IEEE/ACM Trans Comput Biol Bioinform. 2022 Jan-Feb;19(1):369-382. doi: 10.1109/TCBB.2020.2994649. Epub 2022 Feb 3.
The study of genetic variants (GVs) can help find correlating population groups and to identify cohorts that are predisposed to common diseases and explain differences in disease susceptibility and how patients react to drugs. Machine learning techniques are increasingly being applied to identify interacting GVs to understand their complex phenotypic traits. Since the performance of a learning algorithm not only depends on the size and nature of the data but also on the quality of underlying representation, deep neural networks (DNNs) can learn non-linear mappings that allow transforming GVs data into more clustering and classification friendly representations than manual feature selection. In this paper, we propose convolutional embedded networks (CEN) in which we combine two DNN architectures called convolutional embedded clustering (CEC) and convolutional autoencoder (CAE) classifier for clustering individuals and predicting geographic ethnicity based on GVs, respectively. We employed CAE-based representation learning to 95 million GVs from the '1000 genomes' (covering 2,504 individuals from 26 ethnic origins) and 'Simons genome diversity' (covering 279 individuals from 130 ethnic origins) projects. Quantitative and qualitative analyses with a focus on accuracy and scalability show that our approach outperforms state-of-the-art approaches such as VariantSpark and ADMIXTURE. In particular, CEC can cluster targeted population groups in 22 hours with an adjusted rand index (ARI) of 0.915, the normalized mutual information (NMI) of 0.92, and the clustering accuracy (ACC) of 89 percent. Contrarily, the CAE classifier can predict the geographic ethnicity of unknown samples with an F1 and Mathews correlation coefficient (MCC) score of 0.9004 and 0.8245, respectively. Further, to provide interpretations of the predictions, we identify significant biomarkers using gradient boosted trees (GBT) and SHapley Additive exPlanations (SHAP). Overall, our approach is transparent and faster than the baseline methods, and scalable for 5 to 100 percent of the full human genome.

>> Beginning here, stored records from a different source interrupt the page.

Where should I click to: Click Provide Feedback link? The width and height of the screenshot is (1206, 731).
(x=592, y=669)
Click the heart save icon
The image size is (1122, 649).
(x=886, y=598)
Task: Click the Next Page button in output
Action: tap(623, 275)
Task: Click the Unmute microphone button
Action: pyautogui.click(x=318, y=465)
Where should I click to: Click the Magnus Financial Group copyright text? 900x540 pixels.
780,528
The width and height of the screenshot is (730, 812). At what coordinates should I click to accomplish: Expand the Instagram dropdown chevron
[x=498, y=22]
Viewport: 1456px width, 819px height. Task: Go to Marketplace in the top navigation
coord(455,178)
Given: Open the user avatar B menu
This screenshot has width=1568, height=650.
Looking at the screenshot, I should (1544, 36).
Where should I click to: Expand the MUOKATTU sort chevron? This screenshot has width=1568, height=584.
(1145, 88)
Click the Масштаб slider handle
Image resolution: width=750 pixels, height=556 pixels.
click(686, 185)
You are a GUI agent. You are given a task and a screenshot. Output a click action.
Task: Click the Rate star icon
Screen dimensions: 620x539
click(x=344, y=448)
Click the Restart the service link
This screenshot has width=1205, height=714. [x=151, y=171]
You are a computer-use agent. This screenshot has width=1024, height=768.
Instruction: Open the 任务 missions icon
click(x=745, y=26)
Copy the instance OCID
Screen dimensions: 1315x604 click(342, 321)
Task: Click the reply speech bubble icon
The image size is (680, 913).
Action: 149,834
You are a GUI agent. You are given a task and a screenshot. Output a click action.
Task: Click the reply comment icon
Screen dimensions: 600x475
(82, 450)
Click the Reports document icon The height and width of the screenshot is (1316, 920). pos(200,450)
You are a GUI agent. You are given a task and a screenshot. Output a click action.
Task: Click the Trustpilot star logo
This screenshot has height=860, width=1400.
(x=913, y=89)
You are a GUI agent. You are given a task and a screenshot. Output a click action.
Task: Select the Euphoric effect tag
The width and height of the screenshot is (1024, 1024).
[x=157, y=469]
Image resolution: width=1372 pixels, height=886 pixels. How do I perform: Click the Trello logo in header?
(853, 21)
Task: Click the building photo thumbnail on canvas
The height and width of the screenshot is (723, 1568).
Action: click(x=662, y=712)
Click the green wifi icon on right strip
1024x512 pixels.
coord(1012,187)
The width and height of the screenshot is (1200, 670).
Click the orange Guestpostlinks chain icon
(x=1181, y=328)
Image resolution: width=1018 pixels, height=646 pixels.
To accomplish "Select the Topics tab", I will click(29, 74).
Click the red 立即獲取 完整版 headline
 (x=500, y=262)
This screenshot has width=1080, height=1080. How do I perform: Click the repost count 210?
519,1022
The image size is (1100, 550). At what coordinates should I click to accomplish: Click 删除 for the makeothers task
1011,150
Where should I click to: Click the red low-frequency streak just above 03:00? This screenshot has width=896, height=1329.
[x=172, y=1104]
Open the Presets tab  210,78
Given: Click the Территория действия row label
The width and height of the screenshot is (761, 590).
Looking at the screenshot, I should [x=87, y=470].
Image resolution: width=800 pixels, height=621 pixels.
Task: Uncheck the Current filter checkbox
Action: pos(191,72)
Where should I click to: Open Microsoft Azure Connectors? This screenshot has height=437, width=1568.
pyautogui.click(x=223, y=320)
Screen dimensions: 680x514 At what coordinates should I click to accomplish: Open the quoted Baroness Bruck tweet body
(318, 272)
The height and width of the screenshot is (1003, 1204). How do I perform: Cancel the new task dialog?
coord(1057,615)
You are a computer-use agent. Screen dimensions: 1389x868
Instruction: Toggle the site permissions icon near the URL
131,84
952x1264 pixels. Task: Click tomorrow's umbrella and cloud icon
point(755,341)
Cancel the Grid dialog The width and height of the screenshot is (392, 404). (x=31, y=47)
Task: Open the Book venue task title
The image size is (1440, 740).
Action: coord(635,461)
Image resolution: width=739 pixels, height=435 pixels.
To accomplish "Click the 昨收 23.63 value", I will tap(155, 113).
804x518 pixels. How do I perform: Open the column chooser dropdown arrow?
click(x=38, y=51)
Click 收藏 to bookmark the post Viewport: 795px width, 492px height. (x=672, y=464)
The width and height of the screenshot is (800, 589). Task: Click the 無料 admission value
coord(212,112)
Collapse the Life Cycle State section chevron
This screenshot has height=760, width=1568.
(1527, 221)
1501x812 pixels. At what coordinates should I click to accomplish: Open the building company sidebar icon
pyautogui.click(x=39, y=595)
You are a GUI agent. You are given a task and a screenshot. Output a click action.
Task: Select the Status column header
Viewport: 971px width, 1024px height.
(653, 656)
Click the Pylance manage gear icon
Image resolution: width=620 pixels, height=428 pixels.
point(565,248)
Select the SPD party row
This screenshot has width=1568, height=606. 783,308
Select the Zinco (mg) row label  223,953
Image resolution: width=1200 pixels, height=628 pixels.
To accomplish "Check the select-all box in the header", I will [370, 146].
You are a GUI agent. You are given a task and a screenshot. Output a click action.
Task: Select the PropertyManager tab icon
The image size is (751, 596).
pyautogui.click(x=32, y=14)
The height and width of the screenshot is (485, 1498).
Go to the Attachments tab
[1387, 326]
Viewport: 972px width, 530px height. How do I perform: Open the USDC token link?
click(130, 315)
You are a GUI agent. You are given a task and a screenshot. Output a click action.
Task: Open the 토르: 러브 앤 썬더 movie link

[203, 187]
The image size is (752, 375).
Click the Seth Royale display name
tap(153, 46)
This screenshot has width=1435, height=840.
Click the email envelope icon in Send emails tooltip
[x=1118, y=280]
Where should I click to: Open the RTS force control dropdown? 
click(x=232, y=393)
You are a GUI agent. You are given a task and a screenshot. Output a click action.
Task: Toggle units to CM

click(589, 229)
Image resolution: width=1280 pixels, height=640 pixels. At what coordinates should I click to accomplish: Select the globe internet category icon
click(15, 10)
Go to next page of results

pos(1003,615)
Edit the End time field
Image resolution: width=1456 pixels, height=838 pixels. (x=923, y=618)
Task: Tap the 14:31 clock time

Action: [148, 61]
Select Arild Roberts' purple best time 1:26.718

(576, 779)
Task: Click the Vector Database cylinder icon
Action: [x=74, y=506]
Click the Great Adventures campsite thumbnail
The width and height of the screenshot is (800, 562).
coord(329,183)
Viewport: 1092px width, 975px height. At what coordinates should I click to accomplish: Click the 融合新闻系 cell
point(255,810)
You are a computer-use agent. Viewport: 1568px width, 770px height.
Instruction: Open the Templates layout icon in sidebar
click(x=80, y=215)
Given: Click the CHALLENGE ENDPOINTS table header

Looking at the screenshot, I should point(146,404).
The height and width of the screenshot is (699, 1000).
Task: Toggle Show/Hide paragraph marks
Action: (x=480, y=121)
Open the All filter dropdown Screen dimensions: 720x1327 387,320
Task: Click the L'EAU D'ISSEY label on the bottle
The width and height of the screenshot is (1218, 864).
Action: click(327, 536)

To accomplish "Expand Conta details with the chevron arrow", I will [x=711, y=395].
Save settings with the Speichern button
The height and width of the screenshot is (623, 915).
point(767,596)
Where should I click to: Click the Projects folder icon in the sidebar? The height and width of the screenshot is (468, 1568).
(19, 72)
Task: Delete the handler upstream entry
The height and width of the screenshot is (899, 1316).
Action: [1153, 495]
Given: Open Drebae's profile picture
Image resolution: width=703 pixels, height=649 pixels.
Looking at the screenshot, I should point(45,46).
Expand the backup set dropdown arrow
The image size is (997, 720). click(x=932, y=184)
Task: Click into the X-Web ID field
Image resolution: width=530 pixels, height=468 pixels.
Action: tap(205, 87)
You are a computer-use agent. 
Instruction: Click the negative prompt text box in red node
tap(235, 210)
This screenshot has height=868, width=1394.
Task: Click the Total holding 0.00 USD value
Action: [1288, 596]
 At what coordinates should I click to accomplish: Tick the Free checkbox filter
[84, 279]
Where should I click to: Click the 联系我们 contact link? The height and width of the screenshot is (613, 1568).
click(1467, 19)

对遗传变异(GVs)的研究可以帮助找到相关的人群群体,并确定易患常见疾病的队列,并解释疾病易感性的差异以及患者对药物的反应。机器学习技术越来越多地被应用于识别相互作用的 GVs,以了解它们复杂的表型特征。由于学习算法的性能不仅取决于数据的大小和性质,还取决于基础表示的质量,因此深度神经网络(DNN)可以学习非线性映射,将 GVs 数据转换为比手动特征选择更适合聚类和分类的表示。在本文中,我们提出了卷积嵌入式网络(CEN),其中我们结合了两种称为卷积嵌入式聚类(CEC)和卷积自动编码器(CAE)分类器的 DNN 架构,分别用于聚类个体和基于 GVs 预测地理种族。我们使用基于 CAE 的表示学习方法对来自“1000 个基因组”(涵盖来自 26 个种族的 2504 个人)和“西蒙斯基因组多样性”(涵盖来自 130 个种族的 279 个人)项目的 9500 万个 GVs 进行了分析。定量和定性分析侧重于准确性和可扩展性,表明我们的方法优于最先进的方法,如 VariantSpark 和 ADMIXTURE。特别是,CEC 可以在 22 小时内聚类目标人群,调整后的兰德指数(ARI)为 0.915,归一化互信息(NMI)为 0.92,聚类准确率(ACC)为 89%。相反,CAE 分类器可以使用梯度提升树(GBT)和 Shapley 加性解释(SHAP)识别显著的生物标志物,以预测未知样本的地理种族,F1 和 Matthews 相关系数(MCC)得分分别为 0.9004 和 0.8245。此外,为了提供预测的解释,我们使用梯度提升树(GBT)和 Shapley 加性解释(SHAP)识别显著的生物标志物。总的来说,我们的方法比基线方法更透明、更快,并且可以扩展到 5%到 100%的全人类基因组。